One thing I noticed was that Melinda and I, in our mid-60s, we’re definitely the oldest by far, of the fifty or so people that rode the rapids that day. I was proud that we could keep up with our younger adventure seekers in all that we endured physically that day, and trust me, it was at times demanding!
There are many reasons why it’s important to get strong and stay strong. Maybe the most important is that you will be able to continue doing fun and adventurous outdoor activities later in life. That said, here are 3 more reasons why muscle matters.
Muscle mass revs metabolism helps maintain an ideal weight
1-pound of fat burns 2-calories a day. 1-pound of muscle burns 350-calories a day.
Science has proven that after the age of 25, Resting Metabolic Rate (RMR) starts to decrease by 2-4% each decade. This means, that by age 55, your RMR will likely have decreased by 6-12% or from 2000 calories/day to perhaps as low as 1760 calories/day. If your nutrition and/or activity levels don’t change, this will lead to weight gain.
This easily explains why the average American gains 3 lbs every 5 years. We also tend to lose about 5 lbs of lean mass (which is metabolically active) per decade after the age of 25. This is no coincidence. With less muscle, our metabolism slows, and we tend to gain weight in the form of fat. We start to move less because it’s harder, which leads to more muscle loss and a slower metabolism. It’s a vicious cycle. This cycle happens so slowly that many don’t see it coming until it’s too late and hard to reverse. We have now stored more fat (less toned), lost strength (and power), and don’t move as well.
Muscle reduces blood sugar and fatty acids from the bloodstream
Muscle burns both fats (fatty acids) and glucose to conduct its normal cellular cleanse.
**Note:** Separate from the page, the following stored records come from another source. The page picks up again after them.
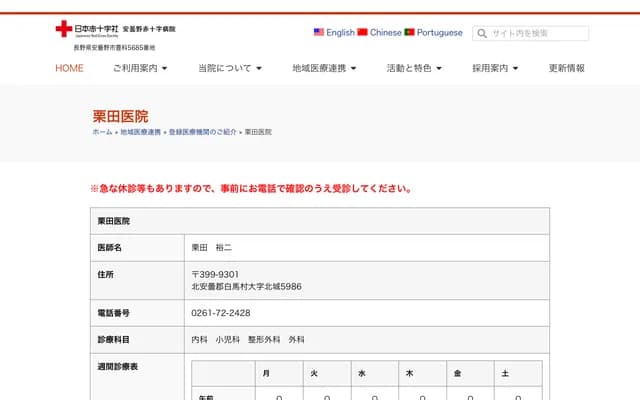The width and height of the screenshot is (640, 400).
Task: Go to HOME in navigation
Action: (69, 68)
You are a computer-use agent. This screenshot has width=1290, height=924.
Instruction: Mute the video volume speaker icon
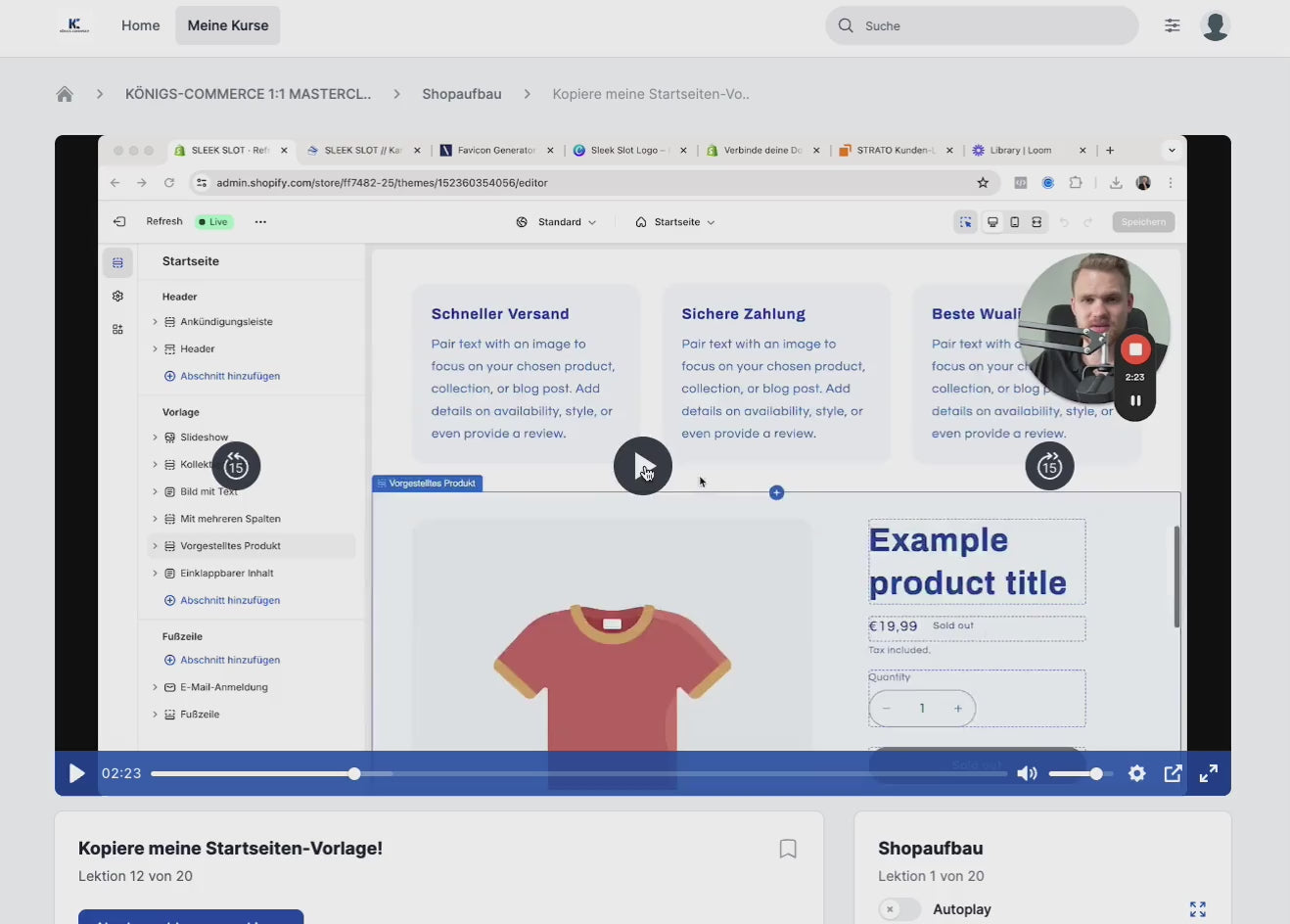1027,773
In its removal of both from the bloodstream, muscle is effectively cleaning the vascular system. In effect, muscles are glucose filters. What that means in practical terms is, over time, less atherosclerosis, less cancer, less Alzheimer’s disease, etc. All of these diseases are caused, in some respect, by too much blood sugar causing an insulin-resistant state.
Muscle stabilizes and protects joints reducing disease and arthritis
When it comes to back pain, or knee pain, you may have noticed that when you work out, over time the pain is reduced. This is due to the body’s anti-inflammatory response to the training itself (mediated by so-called “resolvins” and “protectins”) and the joint-stabilizing effects of the newly added muscle. The stronger your muscles are, the more stable your joints are, and the less prone they are to degenerative joint disease or arthritis.
If you have been neglecting your muscles by not doing exercises to build and maintain strength, you’re missing out on a few very important benefits of increased muscle mass, and especially as you age.
Get strong, stay strong, and enjoy every opportunity to participate in the many wonderful adventures of this life!